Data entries
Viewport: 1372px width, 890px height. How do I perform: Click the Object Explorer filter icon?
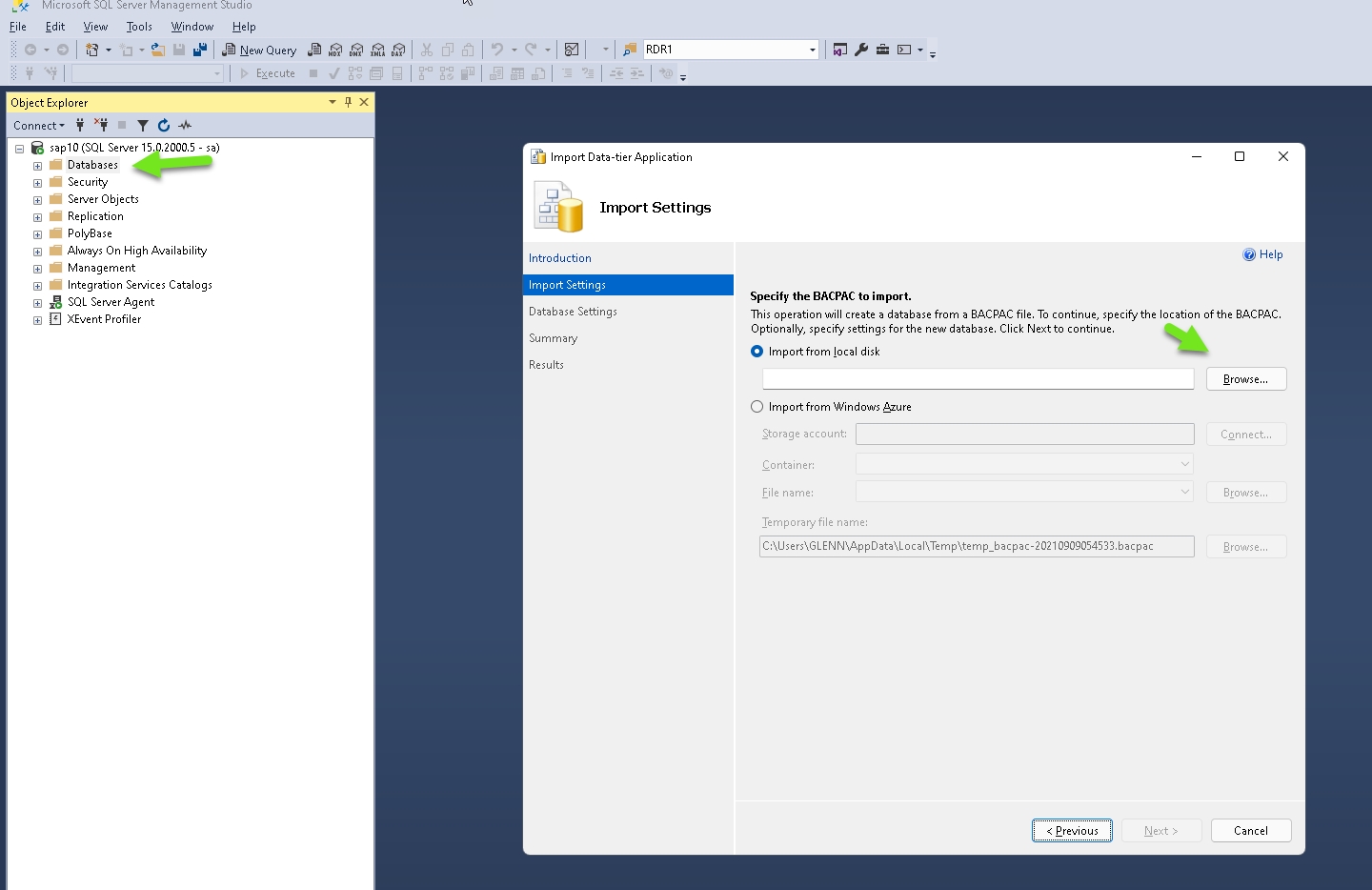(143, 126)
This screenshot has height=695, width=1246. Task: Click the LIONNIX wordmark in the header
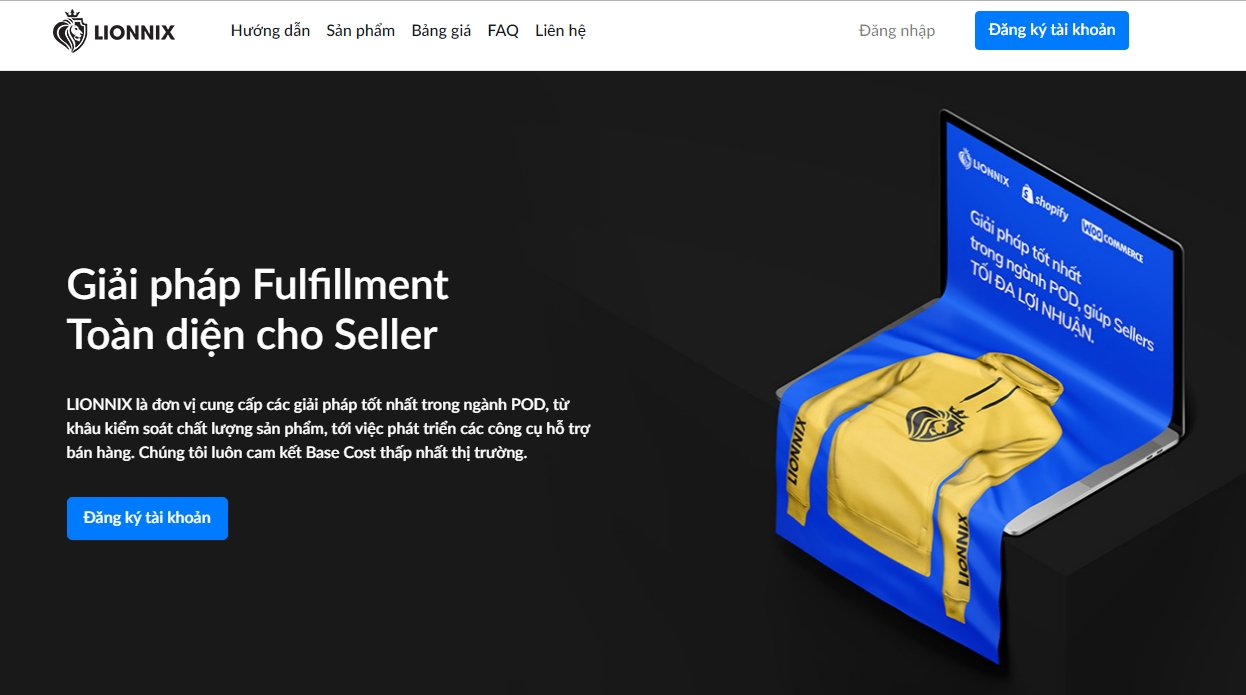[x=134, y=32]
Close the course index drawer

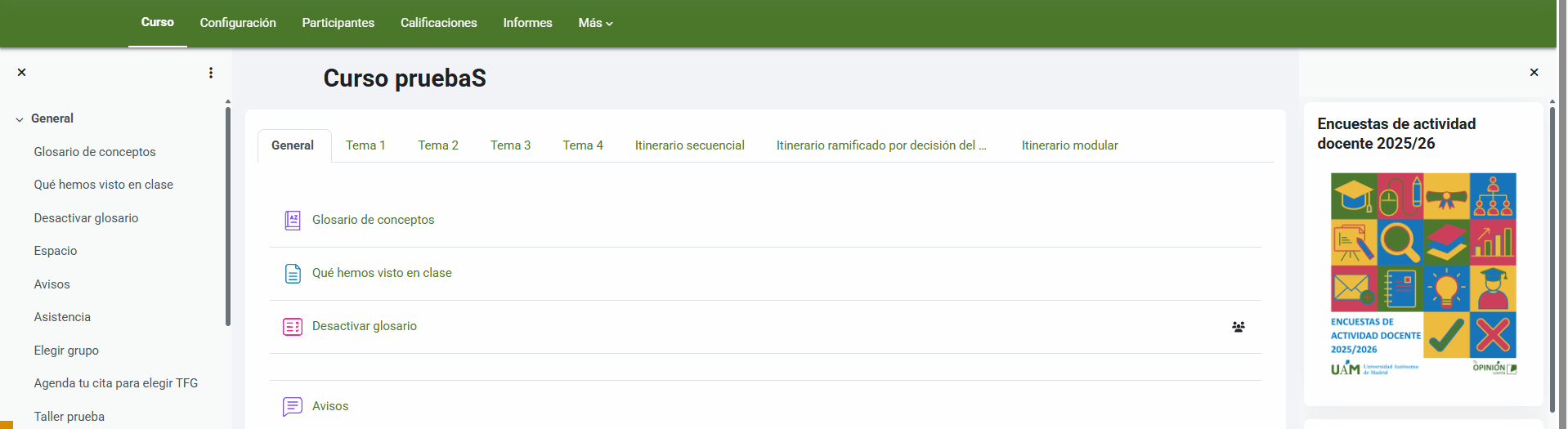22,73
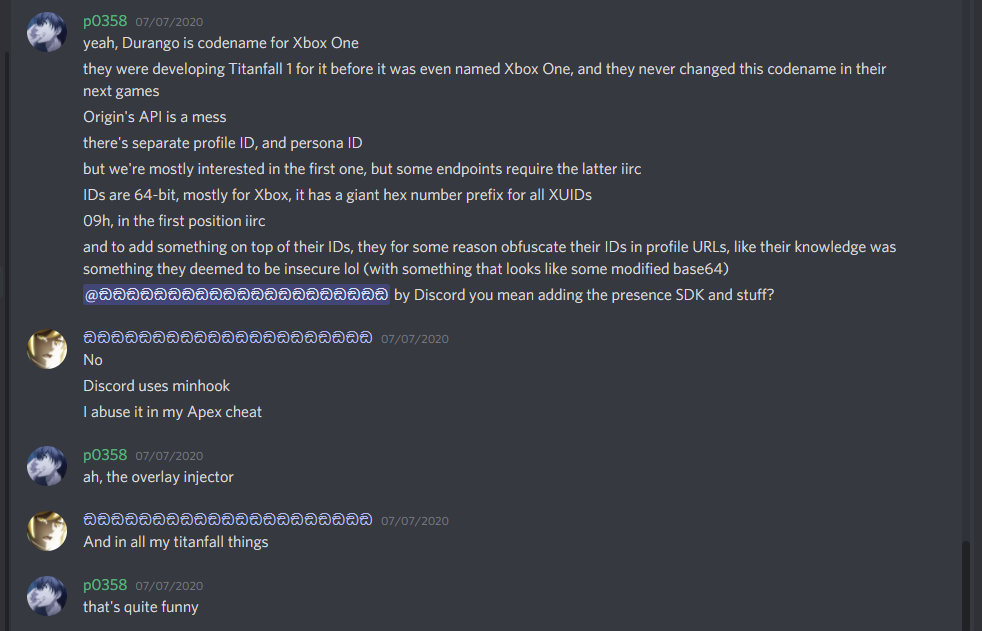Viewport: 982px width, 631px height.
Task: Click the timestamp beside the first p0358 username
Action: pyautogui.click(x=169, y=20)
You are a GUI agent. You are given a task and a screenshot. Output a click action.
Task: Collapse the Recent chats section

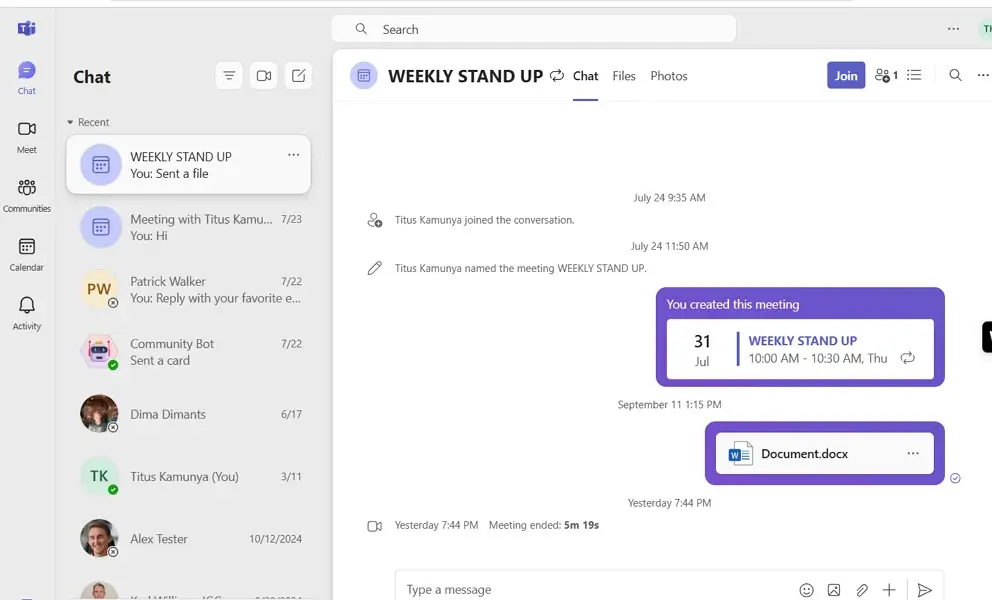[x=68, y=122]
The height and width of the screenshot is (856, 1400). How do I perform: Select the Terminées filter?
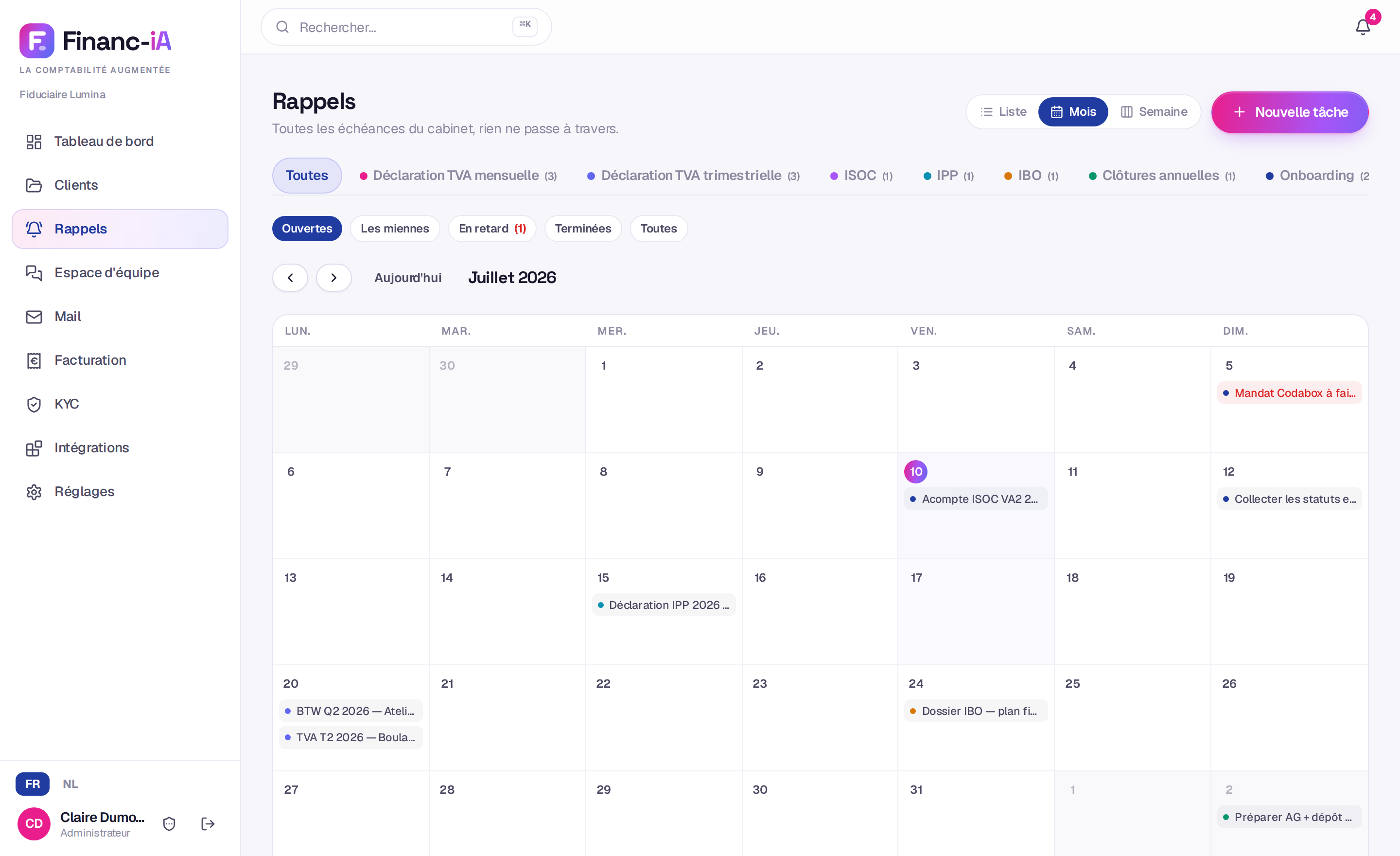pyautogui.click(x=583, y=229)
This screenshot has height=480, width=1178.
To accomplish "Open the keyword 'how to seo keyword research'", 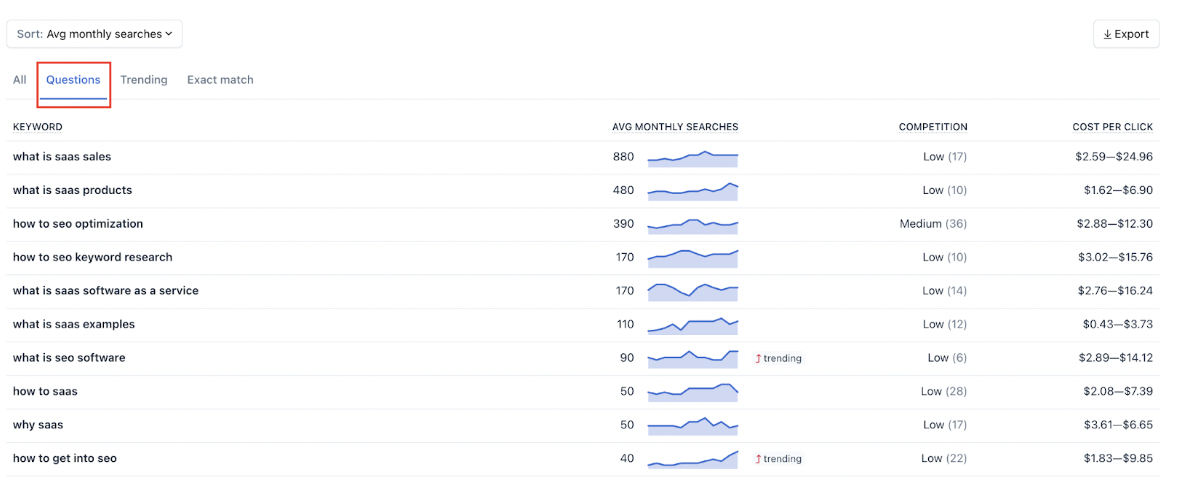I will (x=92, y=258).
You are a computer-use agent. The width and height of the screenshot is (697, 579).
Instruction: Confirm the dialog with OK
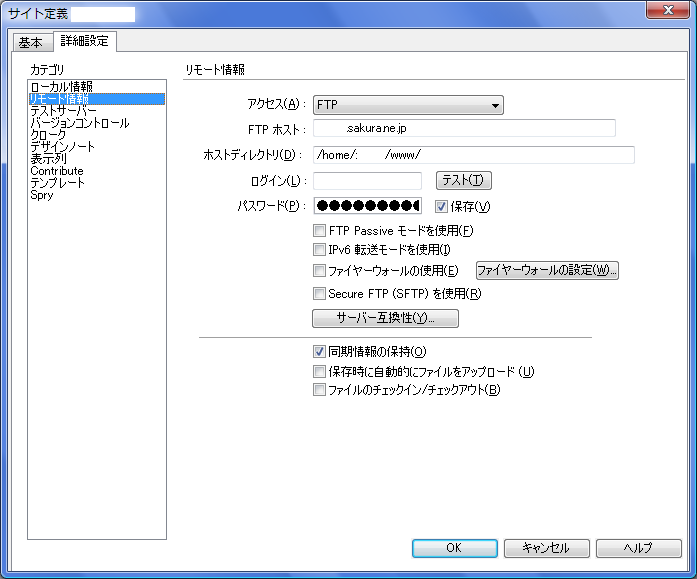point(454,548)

▶ How to complete this task
Bring together every line in the entries that holds the string "agent".

▶ Response below
You are a GUI agent. You are given a task and a screenshot. Output a click action.
You are a computer-use agent. The width and height of the screenshot is (697, 579).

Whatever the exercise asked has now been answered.